#### Stated task 1
Decide whether each statement below agrees with the incident response excerpt. Answer yes or no for each, quoting the words of the excerpt that decide it.
(a) The First Responder acts as the initial Incident Commander until IC duties are handed off.
(b) The Incident Commander takes part in the remediation effort.
(c) Work shifts are used when an incident lasts longer than 3 hours.

- Introduction
- Roles and Responsibilities
- Incident response process
- Incident severities
- Explicit Handoff Ceremony
This document describes the Project Full Name Incident Response Team's process for responding to security incidents and other disruptions that may affect the Confidentiality, Integrity, Availability (CIA) or Privacy of system resources and data. It explains:
- roles and responsibilities during and after incidents
- overview of the steps to follow for resolution
During an incident, the IRP checklist may be more useful as it contains bulleted, actionable items for the IR Team to follow.
Individual and team roles are described below.
A Responder is a member of the Project Full Name IR Team that investigates and remediates an event or incident.
The First Responder is the first IR Team member who becomes aware of the incident.
- Frequently the First Responder is also the incident Reporter.
- The First Responder assumes the role as the initial Incident Commander (IC) until IC duties are handed off.
- For the first 15-30 minutes, the First Responder may be the only responder. If needed, the First Responder begins forming the IR Team. See Initiate.
During incident response, Responders do the following:
- Assume primary responsibility for the Assess and Remediate steps.
- Document in real time the measurements, theories, and steps taken using the Slack channel #None or other channels provided by the IC.
- Designate an Incident Commander, if the incident might require more than 15-30 minutes to resolve, and do an explicit hand-off.
The Incident Commander (IC) remains uninvolved in remediation effort, and performs three major duties:
-
IR Team creation and management, ensuring that the IR Team:
- Includes team members who are capable of containing, investigating, and remediating the incident.
- Remains focused on resolving the incident.
- Uses the most appropriate media/communication channels for recording actions. During business hours, a dedicated Slack channel (for example, `#fire-team) may be created for IR Team communications.
- Utilizes work shifts if the incident lasts longer than 3 hours.
-
Documentation, which includes all actions taken during investigation and remediation:
- Initially in the Slack channel #None.
- Also in the Project JIRA ticket.

#### Entries provided
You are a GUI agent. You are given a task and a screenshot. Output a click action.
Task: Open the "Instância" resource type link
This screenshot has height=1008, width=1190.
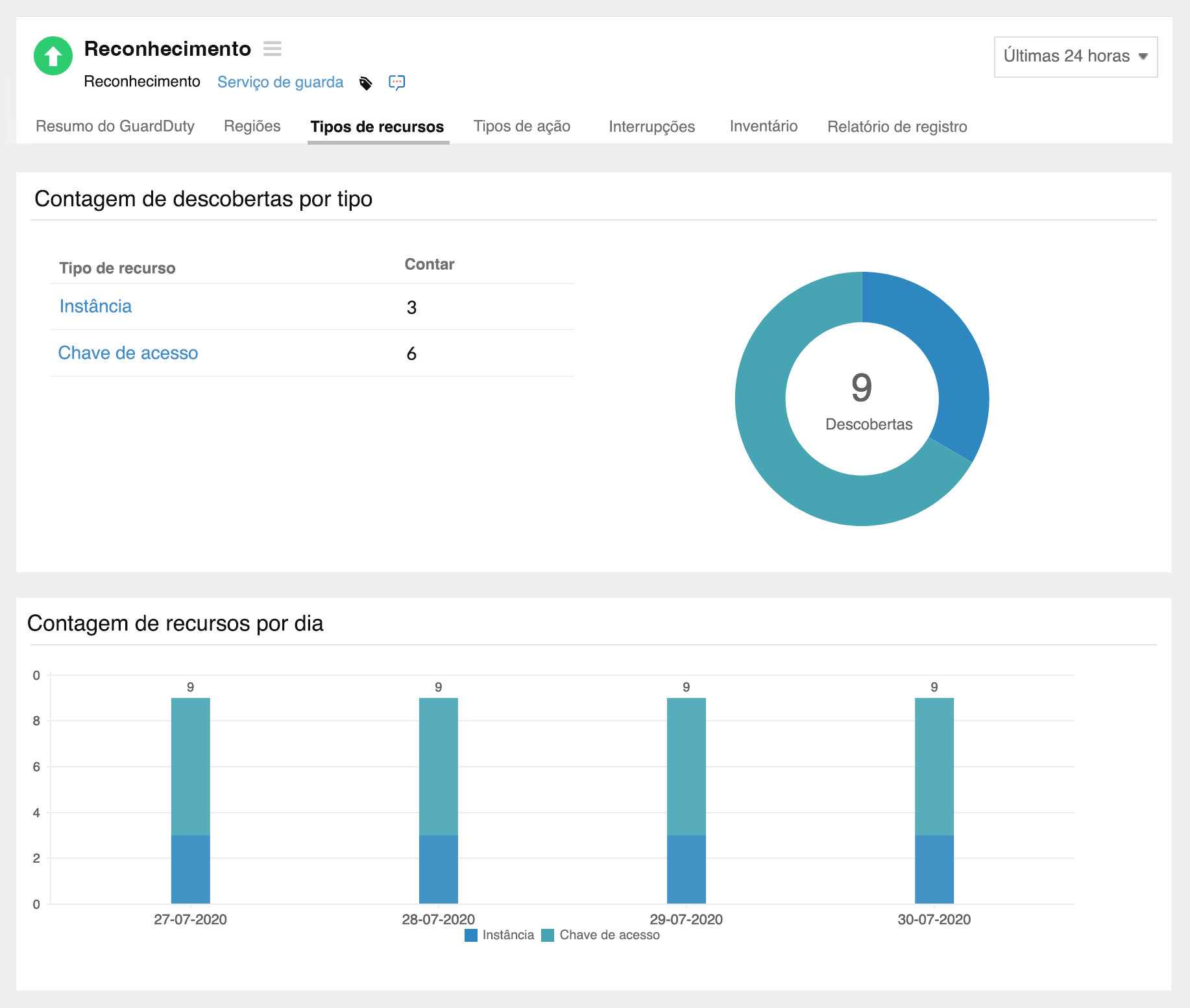click(95, 306)
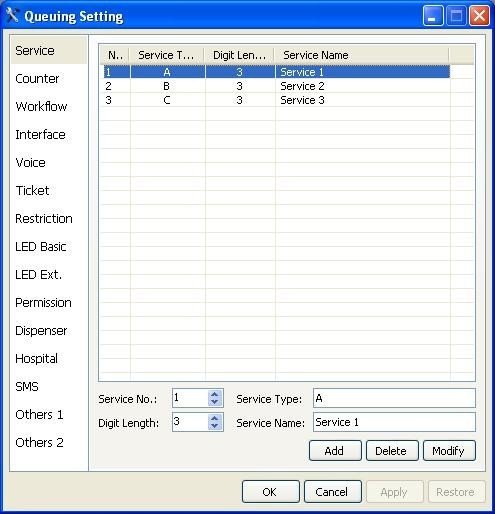The height and width of the screenshot is (514, 495).
Task: Go to the Ticket settings tab
Action: pyautogui.click(x=32, y=191)
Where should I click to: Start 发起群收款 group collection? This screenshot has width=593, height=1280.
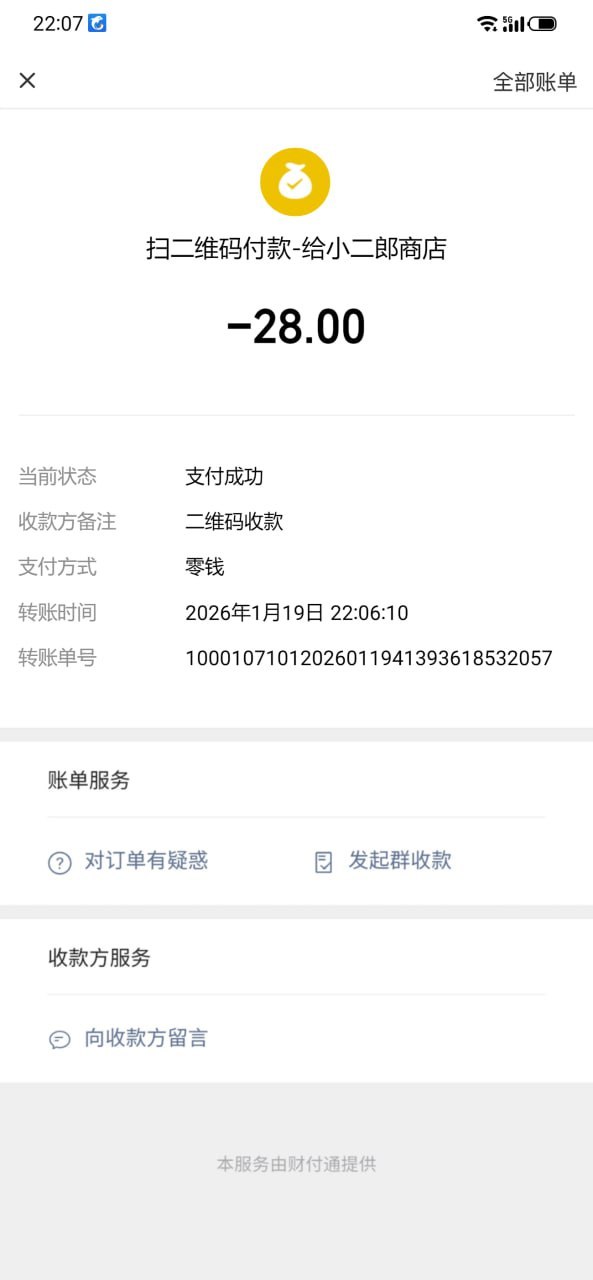(400, 860)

#### Stated task 2
Reproduce every line of the listing above word for word, leaving out the pictures.

#### Correct result 1
(a) Yes: "The First Responder assumes the role as the initial Incident Commander (IC) until IC duties are handed off."
(b) No: "The Incident Commander (IC) remains uninvolved in remediation effort"
(c) Yes: "Utilizes work shifts if the incident lasts longer than 3 hours."

#### Correct result 2
You are a GUI agent. You are given a task and a screenshot. Output a click action.
Task: Open the "Instância" resource type link
This screenshot has height=1008, width=1190.
click(95, 306)
The height and width of the screenshot is (514, 495).
Task: Go to the Ticket settings tab
Action: pyautogui.click(x=32, y=191)
Where should I click to: Start 发起群收款 group collection? This screenshot has width=593, height=1280.
(400, 860)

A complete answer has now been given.